Le refus de Rosa Parks de céder sa place dans un bus[modifier | modifier le code]

Article détaillé : Rosa Parks.
Le carton des empreintes de Rosa Parks.

Rosa Parks devient célèbre lorsque, le 1er décembre 1955 dans la ville de Montgomery, elle refuse d'obéir au conducteur de bus James Blake qui lui demande de laisser sa place à un Blanc et d'aller s'asseoir au fond du bus.

Dans les bus de Montgomery, les quatre premiers rangs étaient réservés aux Blancs. Les Noirs, qui représentaient 75 % des utilisateurs, étaient préposés à l'arrière du bus. Ils pouvaient néanmoins s'asseoir dans la zone centrale, jusqu'à ce que des Blancs en aient besoin ; ils devaient alors soit céder leur place et aller vers le fond, soit quitter le bus. Si les places centrales étaient occupées, les Noirs devaient tout de même acheter leur billet à l'avant, mais devaient ressortir du bus avant de rentrer par la porte arrière pour rejoindre les emplacements qui leur étaient destinés. Mme Parks n'était pas la première personne à violer ce règlement et d'autres personnes l'avaient payé durement, parfois de leur vie.[réf. nécessaire].

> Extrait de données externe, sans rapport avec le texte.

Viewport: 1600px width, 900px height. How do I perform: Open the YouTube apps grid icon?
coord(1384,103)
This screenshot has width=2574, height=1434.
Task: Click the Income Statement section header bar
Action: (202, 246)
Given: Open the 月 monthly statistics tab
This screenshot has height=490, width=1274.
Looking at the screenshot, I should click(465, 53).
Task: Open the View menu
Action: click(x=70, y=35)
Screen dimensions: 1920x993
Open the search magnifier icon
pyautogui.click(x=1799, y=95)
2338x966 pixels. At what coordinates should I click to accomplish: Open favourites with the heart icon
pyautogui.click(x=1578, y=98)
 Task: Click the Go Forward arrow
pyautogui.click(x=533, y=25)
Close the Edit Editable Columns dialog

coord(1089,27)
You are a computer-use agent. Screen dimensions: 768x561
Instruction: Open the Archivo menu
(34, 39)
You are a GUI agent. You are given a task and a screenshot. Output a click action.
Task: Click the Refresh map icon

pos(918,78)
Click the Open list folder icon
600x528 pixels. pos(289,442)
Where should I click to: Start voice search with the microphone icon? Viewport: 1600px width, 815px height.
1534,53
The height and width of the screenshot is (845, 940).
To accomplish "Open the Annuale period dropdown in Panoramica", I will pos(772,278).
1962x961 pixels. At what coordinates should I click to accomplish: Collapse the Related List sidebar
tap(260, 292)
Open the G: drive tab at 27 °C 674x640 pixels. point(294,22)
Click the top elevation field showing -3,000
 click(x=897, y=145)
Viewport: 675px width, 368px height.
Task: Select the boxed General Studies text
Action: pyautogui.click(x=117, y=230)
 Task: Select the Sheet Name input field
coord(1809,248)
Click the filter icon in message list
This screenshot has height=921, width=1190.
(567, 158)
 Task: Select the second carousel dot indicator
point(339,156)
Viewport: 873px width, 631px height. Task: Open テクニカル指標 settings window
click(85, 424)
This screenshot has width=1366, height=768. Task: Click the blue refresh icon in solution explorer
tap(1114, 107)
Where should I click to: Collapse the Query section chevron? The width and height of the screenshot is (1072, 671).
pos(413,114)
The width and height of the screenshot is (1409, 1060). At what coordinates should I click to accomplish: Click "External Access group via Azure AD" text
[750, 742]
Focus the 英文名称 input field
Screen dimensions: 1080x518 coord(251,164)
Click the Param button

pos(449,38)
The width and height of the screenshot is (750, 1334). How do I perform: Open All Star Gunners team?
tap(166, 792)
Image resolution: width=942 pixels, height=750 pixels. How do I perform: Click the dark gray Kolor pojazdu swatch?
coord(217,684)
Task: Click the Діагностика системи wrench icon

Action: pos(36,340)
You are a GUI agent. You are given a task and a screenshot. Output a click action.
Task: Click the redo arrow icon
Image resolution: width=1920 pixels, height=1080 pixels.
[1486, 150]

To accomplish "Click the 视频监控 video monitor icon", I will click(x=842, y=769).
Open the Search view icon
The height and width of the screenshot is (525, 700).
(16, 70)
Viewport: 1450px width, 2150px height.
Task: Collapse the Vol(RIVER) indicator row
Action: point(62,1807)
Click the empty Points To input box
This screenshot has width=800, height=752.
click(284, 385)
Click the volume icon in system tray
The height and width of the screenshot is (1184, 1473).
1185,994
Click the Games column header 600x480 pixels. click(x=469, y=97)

Rapport de police sur Rosa Parks du 1er décembre 1955, page 2.

Pendant des années, la communauté noire se plaint de la situation et Mme Parks ne fait pas exception : « Ma résistance à ces mauvais traitements dans le bus n'a pas commencé avec cette arrestation. J'ai fait beaucoup de marche à pied à Montgomery. » Parks en fait une expérience publique un jour pluvieux de 1943 quand le chauffeur de bus James Blake, lui demanda de descendre du bus et d'y entrer de nouveau par la porte arrière. Alors qu'elle se dirige vers la porte avant, elle laissa tomber son porte-monnaie ; elle s'assoit un instant sur un siège réservé aux passagers blancs pour le récupérer. Furieux, le chauffeur de bus lui laisse à peine le temps de descendre du bus, puis accélére. Rosa Parks marche plus de huit kilomètres sous la pluie. Ironie du sort, le 1er décembre 1955, le chauffeur du bus est le même que lors de cet épisode de 1943.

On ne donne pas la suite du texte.